# Nubi



## Max & Rocky (May 20, 2004)

Meet Nubi.

QUOTE


> Steve, I know you are a long way from Los Angeles, but wonder if you might have room for this boy. The owner is moving and cant keep him. He is a 9 y.o. male maltese, neutered and house trained. AMA will take him as a foster if I can find a home to pick him up. Looks like he needs a dental but otherwise owner says is healthy. Perhaps the owner will transport part of the way.. They are moving in a few weeks. Please let me know what you think. Edie Gobbi, West Coast Rescue Coordinator
> xxx-xxx-xxxx
> [email protected]
> Nubi is located in Laguna Woods, Calif.[/B]


Edie has asked if I can foster him. I have three fosters now and two of those are likely to be long term or possibly the rest of their lives. I told her I could not... until we get Kassie placed... which I am hoping will occur in the the next week to 10 days. It sounds like this guy has a couple weeks at his present home...


----------



## theboyz (Jan 10, 2007)

OMG Steve, look at that lost little soul. I am so sad for Nubi. Poor sweet baby.

Please keep us posted.


----------



## Reillies_mom (Jan 29, 2009)

Wow, I can only imagine how hard it is for you to be asked and just simply be out of room and can not take on any more. Poor guy. 
He even looks sad in the picture. My heart aches for Nubi. Tears come to my eyes as I look at my little booger (Reillie) laying here on the couch beside of me, asleep, all cozy and loved. Poor guy. 
I am sad for him
Terri


----------



## momtoboo (Jan 30, 2006)

Poor Nubi, it's so sad he has to be rehomed at his age.


----------



## bonniesmom (Jun 2, 2008)

OMG - that poor baby :wub: ! His expression is so sad, it breaks my heart! :crying:


----------



## Deborah (Jan 8, 2006)

I am pleased that you were able to say no. You have always gone above and beyond to help these lost babies. You do have a lot going on and would probably not be able to give the quality time to all the ones you do have.

How is your leak?????


----------



## Max & Rocky (May 20, 2004)

QUOTE (Deborah @ Feb 21 2009, 06:13 PM) index.php?act=findpost&pid=731596


> I am pleased that you were able to say no. You have always gone above and beyond to help these lost babies. You do have a lot going on and would probably not be able to give the quality time to all the ones you do have.
> 
> How is your leak?????[/B]



Isn't that kinda personal to ask a guy of my age....  

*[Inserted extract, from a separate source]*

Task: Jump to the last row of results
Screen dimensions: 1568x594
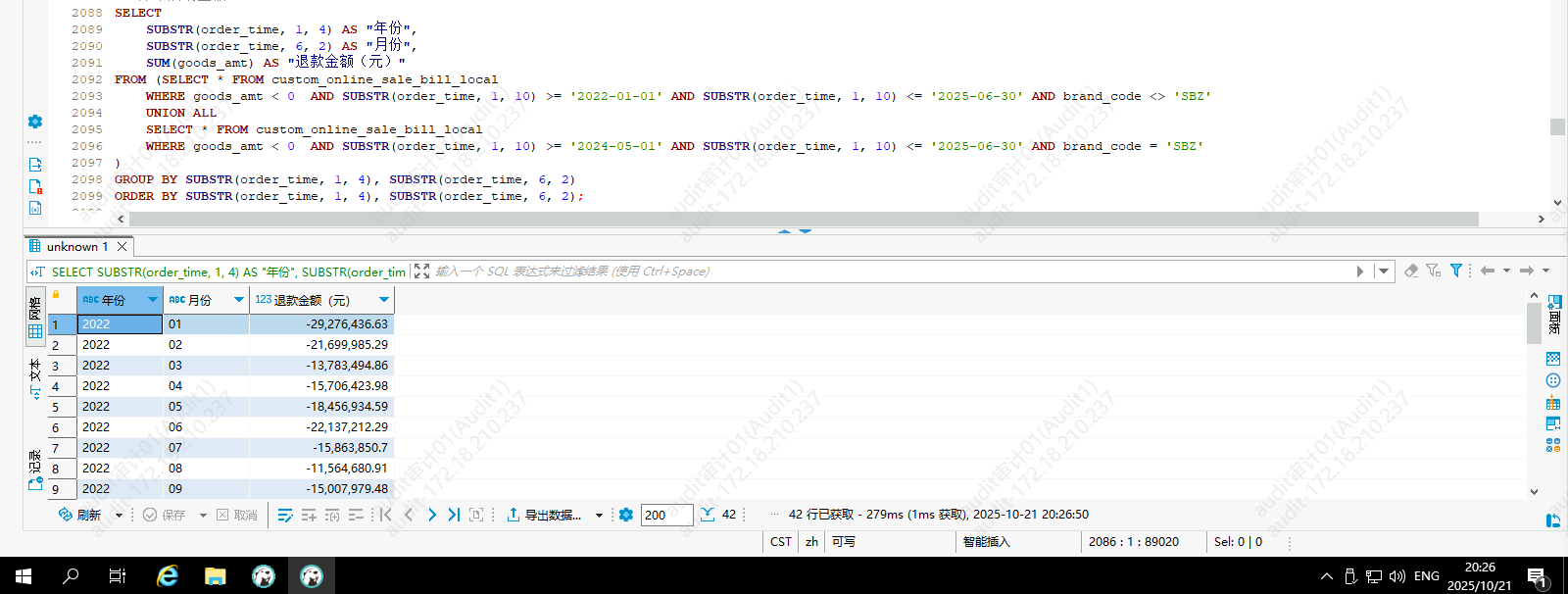Action: [454, 515]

I am happy to say we have water and are back in business. Now we have to get some new laundry room cabinets and some dry wall repair.


----------



## Deborah (Jan 8, 2006)

:smheat: :blush: :innocent: :HistericalSmiley: You are up where all the elderly people live I'm sure Depends would be easy to find.

Did they have to go under the foundation? Our house is on a concrete slab and a leak under there would be my worst nightmare.


----------



## Max & Rocky (May 20, 2004)

QUOTE (Deborah @ Feb 21 2009, 08:09 PM) index.php?act=findpost&pid=731658


> Did they have to go under the foundation? Our house is on a concrete slab and a leak under there would be my worst nightmare.[/B]

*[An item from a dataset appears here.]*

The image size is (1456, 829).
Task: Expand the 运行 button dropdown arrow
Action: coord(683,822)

They will do just about anything they can to avoid that. They had to cut a cold water line that runs under the slab from the laundry room area back to the kitchen. The line was rerouted through the ceiling.


----------



## Deborah (Jan 8, 2006)

That is how they build all the new houses in Tucson. In the summer you can never get cold water out of the tap. Things may have changed since a friend told me about that. It is so much easier to go through the roof.


----------



## Maidto2Maltese (Oct 19, 2004)

Gosh.. soo soo many little Malts finding themselves 'abandoned'... it's heartbreaking! I have been trying to convince my husband that 'maybe' we could take just one more..... 
Meanwhile, I'll be getting another donation out...just have to do something!


----------